------ RECORDS FOR THE TASK

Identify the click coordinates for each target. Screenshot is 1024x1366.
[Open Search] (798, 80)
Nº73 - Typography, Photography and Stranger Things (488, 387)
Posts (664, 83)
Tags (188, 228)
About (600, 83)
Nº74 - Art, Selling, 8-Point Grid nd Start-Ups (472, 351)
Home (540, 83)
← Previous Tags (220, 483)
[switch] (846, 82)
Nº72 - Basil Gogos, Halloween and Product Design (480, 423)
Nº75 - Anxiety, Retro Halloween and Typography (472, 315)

------------
------ RECORDS FOR THE TASK

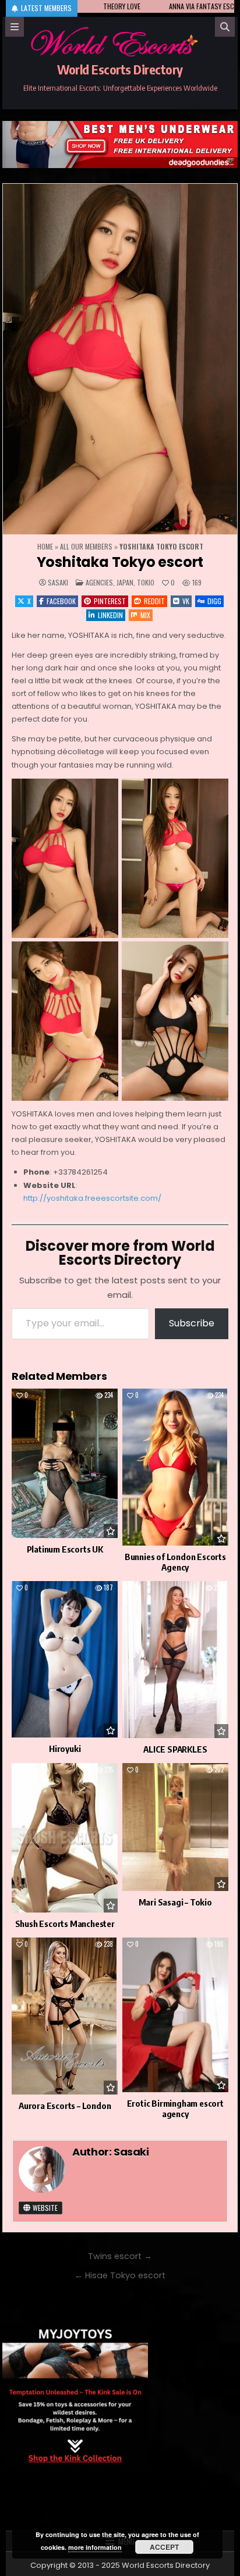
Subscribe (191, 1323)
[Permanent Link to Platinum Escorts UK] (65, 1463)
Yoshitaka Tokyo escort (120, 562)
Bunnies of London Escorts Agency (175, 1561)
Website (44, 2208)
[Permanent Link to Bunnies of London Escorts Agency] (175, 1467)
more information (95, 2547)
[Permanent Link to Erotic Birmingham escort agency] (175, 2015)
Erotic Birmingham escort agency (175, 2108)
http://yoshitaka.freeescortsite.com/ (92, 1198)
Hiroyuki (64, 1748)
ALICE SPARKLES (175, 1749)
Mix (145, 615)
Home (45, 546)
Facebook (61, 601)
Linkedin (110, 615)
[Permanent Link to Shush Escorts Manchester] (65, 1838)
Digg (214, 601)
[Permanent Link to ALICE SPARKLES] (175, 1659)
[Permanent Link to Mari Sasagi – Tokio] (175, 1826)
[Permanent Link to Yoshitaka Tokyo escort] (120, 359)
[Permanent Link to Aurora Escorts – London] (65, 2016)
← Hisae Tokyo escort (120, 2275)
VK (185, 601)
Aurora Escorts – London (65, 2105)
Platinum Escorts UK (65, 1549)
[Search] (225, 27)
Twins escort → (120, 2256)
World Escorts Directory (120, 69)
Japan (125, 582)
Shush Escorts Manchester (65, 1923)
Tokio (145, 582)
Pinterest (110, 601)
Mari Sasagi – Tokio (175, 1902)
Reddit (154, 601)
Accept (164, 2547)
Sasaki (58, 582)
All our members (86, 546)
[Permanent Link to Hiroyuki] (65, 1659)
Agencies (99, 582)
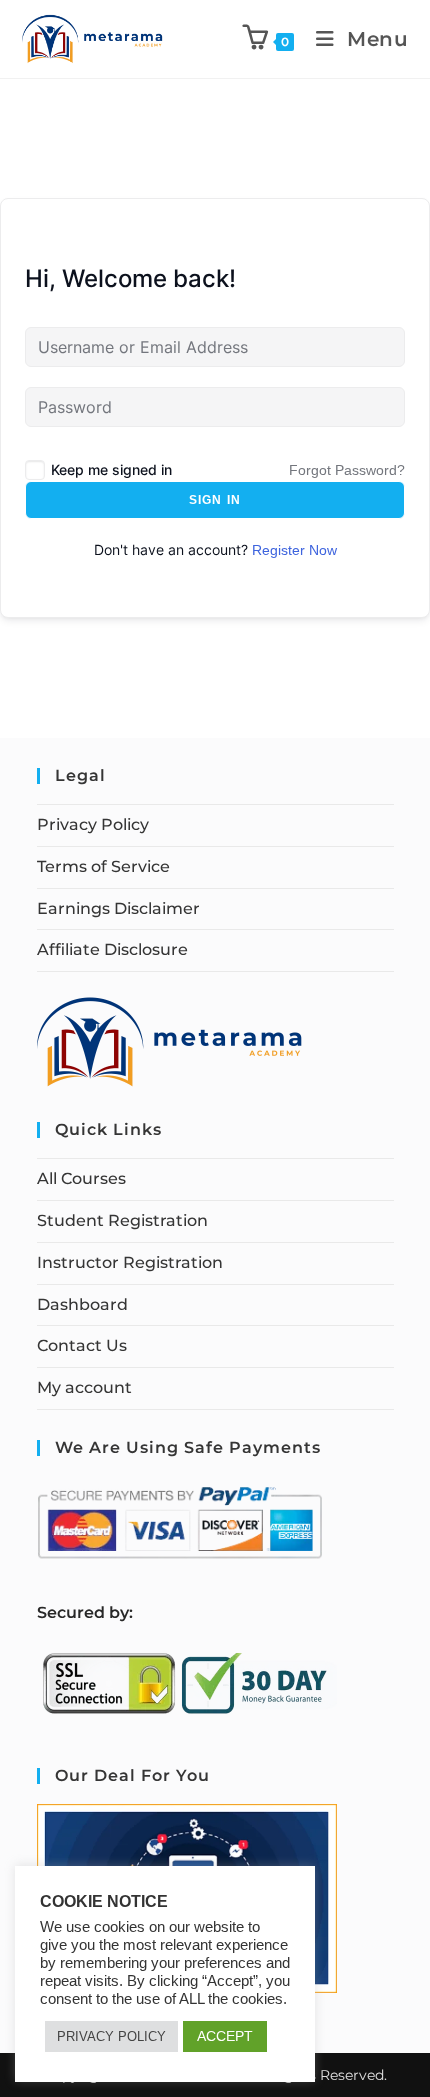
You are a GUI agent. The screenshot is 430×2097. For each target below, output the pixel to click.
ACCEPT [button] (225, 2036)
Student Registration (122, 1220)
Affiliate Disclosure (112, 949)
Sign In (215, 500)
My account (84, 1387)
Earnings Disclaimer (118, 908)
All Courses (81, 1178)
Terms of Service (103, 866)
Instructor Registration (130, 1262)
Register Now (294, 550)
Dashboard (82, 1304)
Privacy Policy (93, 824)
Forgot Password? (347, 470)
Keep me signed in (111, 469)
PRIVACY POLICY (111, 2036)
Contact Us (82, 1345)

------------

[WHAT TO PRODUCE] Return each line from the records that includes the word "SPARKLES".

[SOLUTION TO THIS TASK]
ALICE SPARKLES (175, 1749)
[Permanent Link to ALICE SPARKLES] (175, 1659)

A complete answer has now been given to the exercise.